Usually I write my own synopsis to the books I review, but I think it’s important to include the actual blurb given on The Unquiet so y’all see why I was so disappointed in this book. That blurb makes the story sound awesome. The double Earths and sleepers and anti-heroes makes this novel sound completely up my alley, even though I have all but given up on the young adult genre at the moment. I probably shouldn’t have been so excited going into this book, because it may also have impacted my overall feelings by the end. So.

I never say this when it comes to YA, but I don’t think this book should have been a stand alone. The world that Everett tries to build is much too complex to have in just one book. What ends up happening is that Lirael takes up much too much time repeating how she feels about herself and her situation. There is a lot of inner repetition in this novel that could have been used building up this world. A lot of backstory and world building is left to the wayside in order to maintain this repetition, so throughout the story we only get the bare bones of what could be a great, intricate setting. I understand that some of this comes from the fact that we’re stuck in Lirael’s perspective, which makes it hard to include those details, but it’s not impossible. I felt that what the author wanted to achieve with the two Earths is only halfway accomplished by the end of the novel. Like, it never explains how the portals work. We’re just supposed to believe there are portals that somehow suck people from one Earth to the other Earth, even though they are clearly two different planets. I don’t understand how that is physically possible.

The world building is also severely let down by the pacing. The pacing is terribly off in this book. It does too little with the amount of time it spans. And there are weird moments where something goes wrong with one set of characters, so they’re pushed to the side and another character is introduced, who then gets pushed off to the side and the other characters from the previous scenes get reintroduced. The pacing is just all over the place, and the scenes could have used with some more smoothing over and organization.

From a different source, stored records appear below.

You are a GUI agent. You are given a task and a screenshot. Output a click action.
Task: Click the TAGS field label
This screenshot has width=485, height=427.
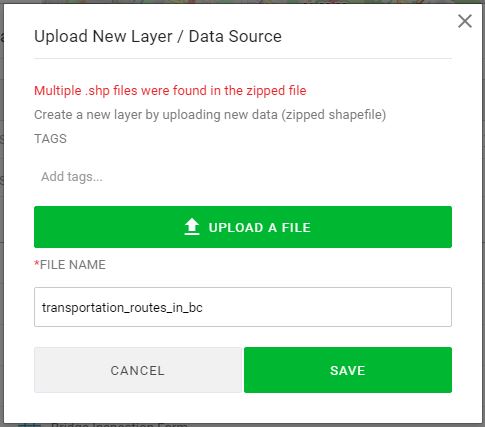(x=50, y=139)
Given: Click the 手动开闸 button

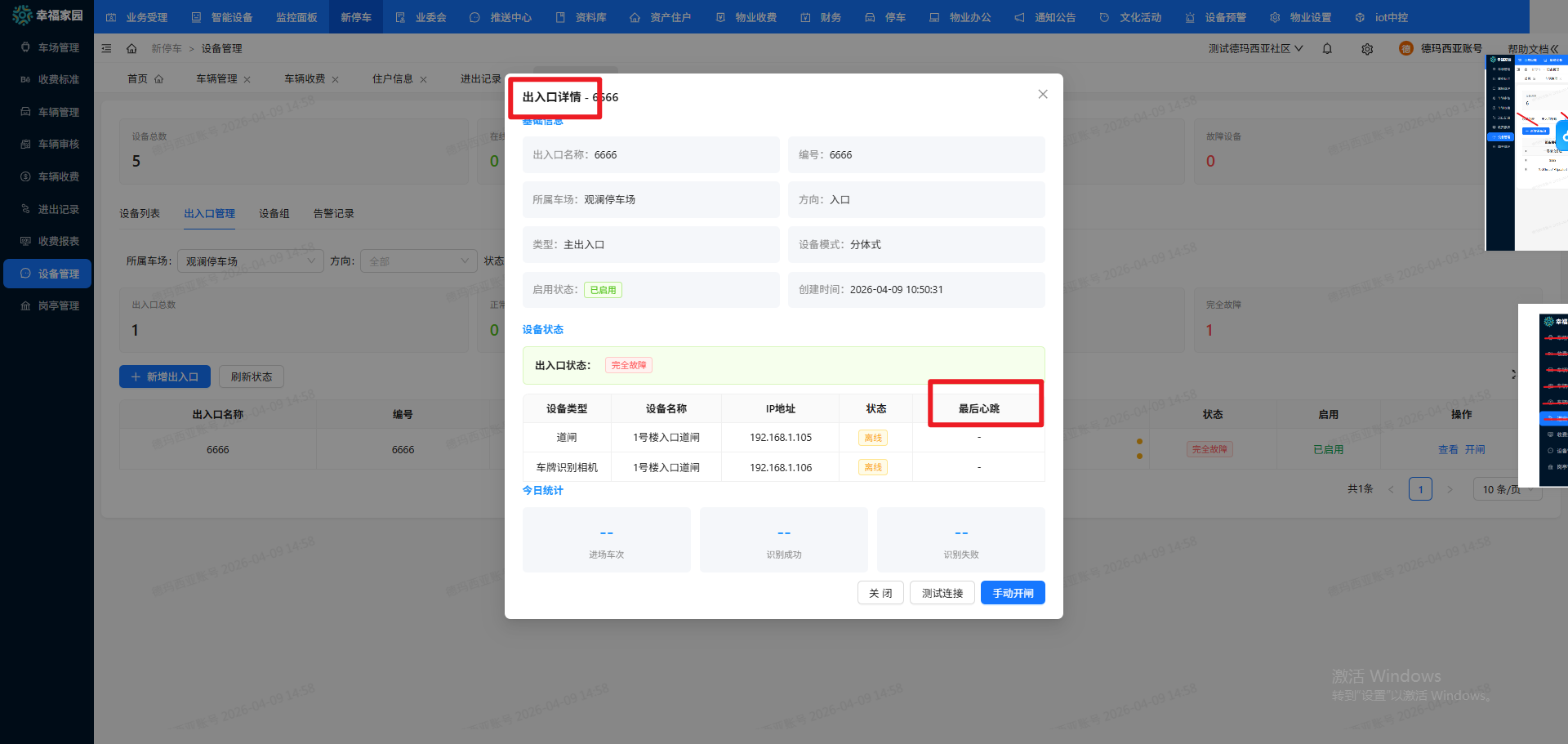Looking at the screenshot, I should pyautogui.click(x=1013, y=593).
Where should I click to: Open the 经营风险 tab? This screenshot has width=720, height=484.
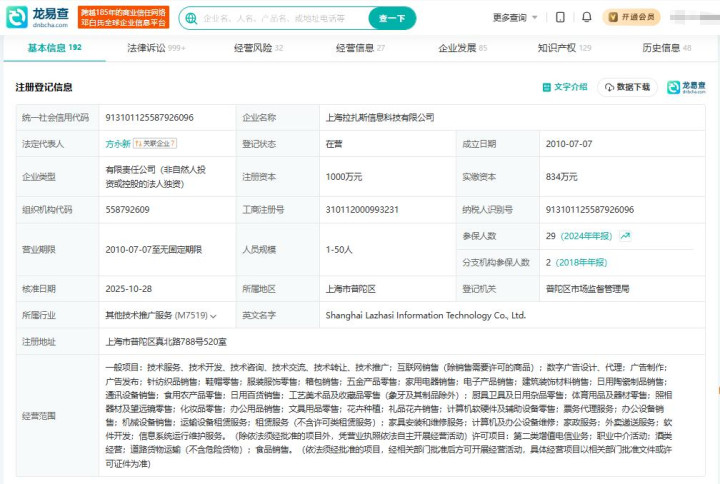coord(258,47)
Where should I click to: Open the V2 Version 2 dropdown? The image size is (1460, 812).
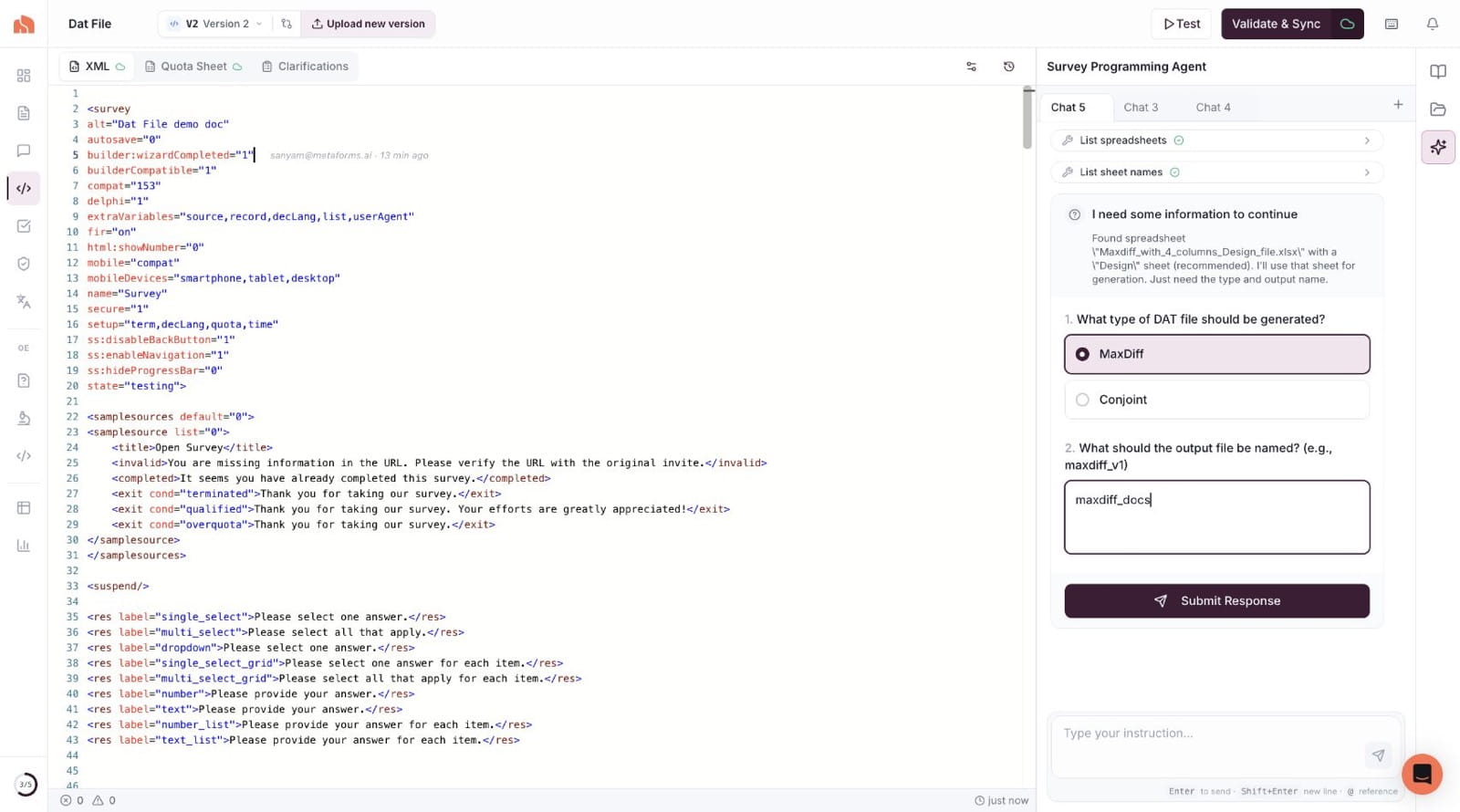tap(216, 24)
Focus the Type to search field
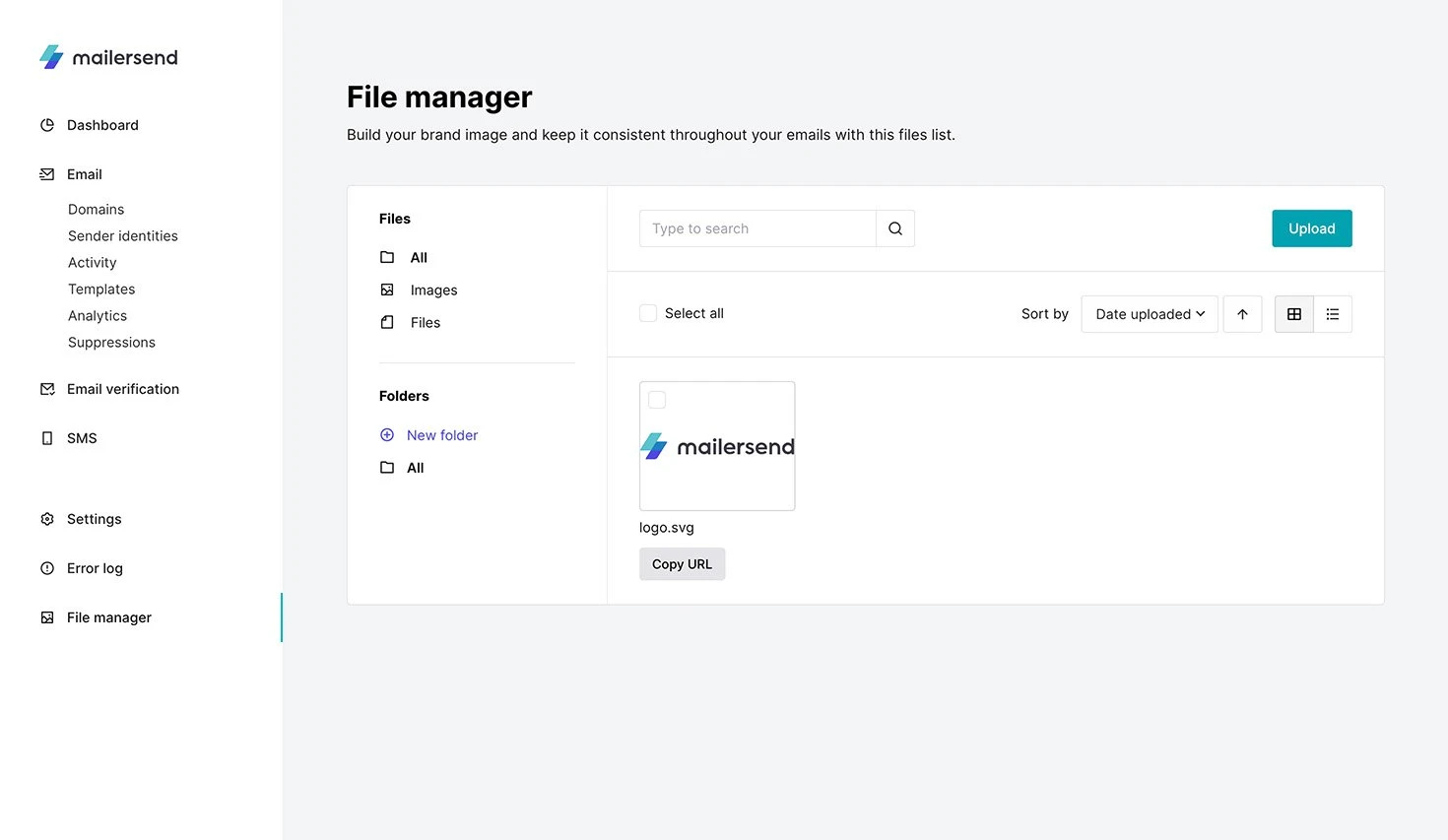Image resolution: width=1448 pixels, height=840 pixels. (757, 228)
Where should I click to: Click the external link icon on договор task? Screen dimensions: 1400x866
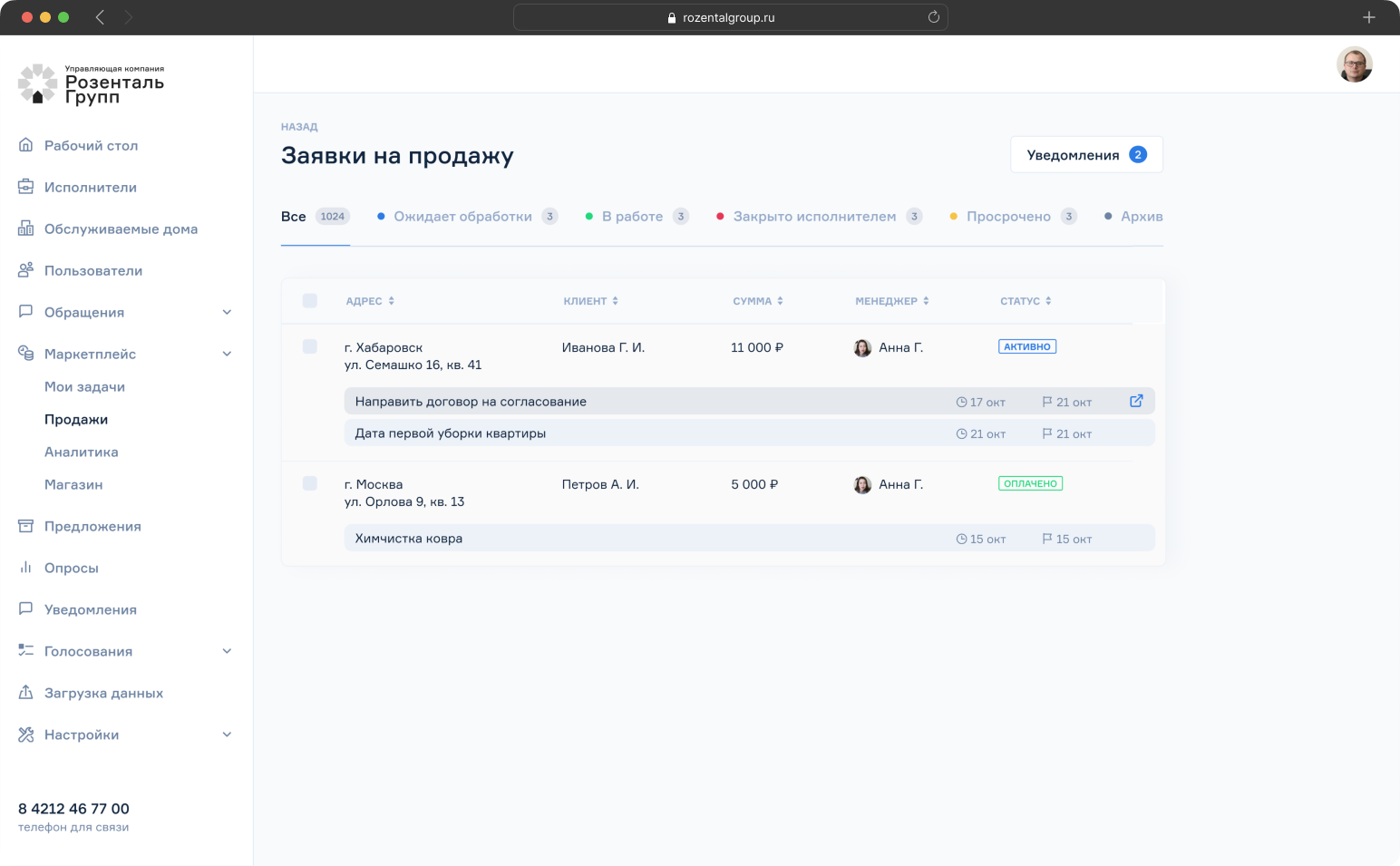(x=1135, y=401)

A lot of my disappointment also comes from Lirael as a main character. She spends most of her time being sad. When she’s not sad, she’s thinking about how she should be sad. What I don’t understand is the need to set up an anti-hero, someone we know from the beginning is going to at least be morally grey, and then have them complain the entire time about how much they wish they could have a different life. I think this book would have been much stronger if Lirael had just owned what she was and used that to her advantage. By the halfway mark, I was tired of being in her head, and I was tired of hearing the same old complaints. There could have been some amazing moments, heart breaking and philosophical moments, between herself and her replacement’s family once she gets there. But, instead, everything seems to stay on the surface. Overall, Lirael’s not a particularly strong main character, and she’s not a particularly likable one. She doesn’t really do much. And I couldn’t care less about the romance in the book. It felt pushed, and like it only existed because of course there needs to be a romance.

In parts, this is an entertaining book. I think a really great concept is there at the heart of it, it just never reaches its full potential. I think if there had been a little less whining on Lirael’s part, she could have been an interesting female character, and I think some interesting commentary could have been made about the more philosophical thoughts behind the creation of two Earths–some of which gets slightly touched on in the last chapter of the book. It just didn’t work for me. That said, I think some people might enjoy this book who are less burned out of YA than I am. The writing isn’t terrible (though it certainly isn’t as beautiful as some people say, especially as its being compared to Ishiguro’s Never Let Me Go–which is beautiful). I wouldn’t necessarily recommend it, but I do see how/why it would have an audience with other readers. If you do give the book a go, let me know what you think. I’d love to hear your thoughts. And if you know of any other books that tackle this issue of a double Earth, also let me know! It gave me major Another Earth feelings as I was reading it–which is a great indie movie from about five years ago.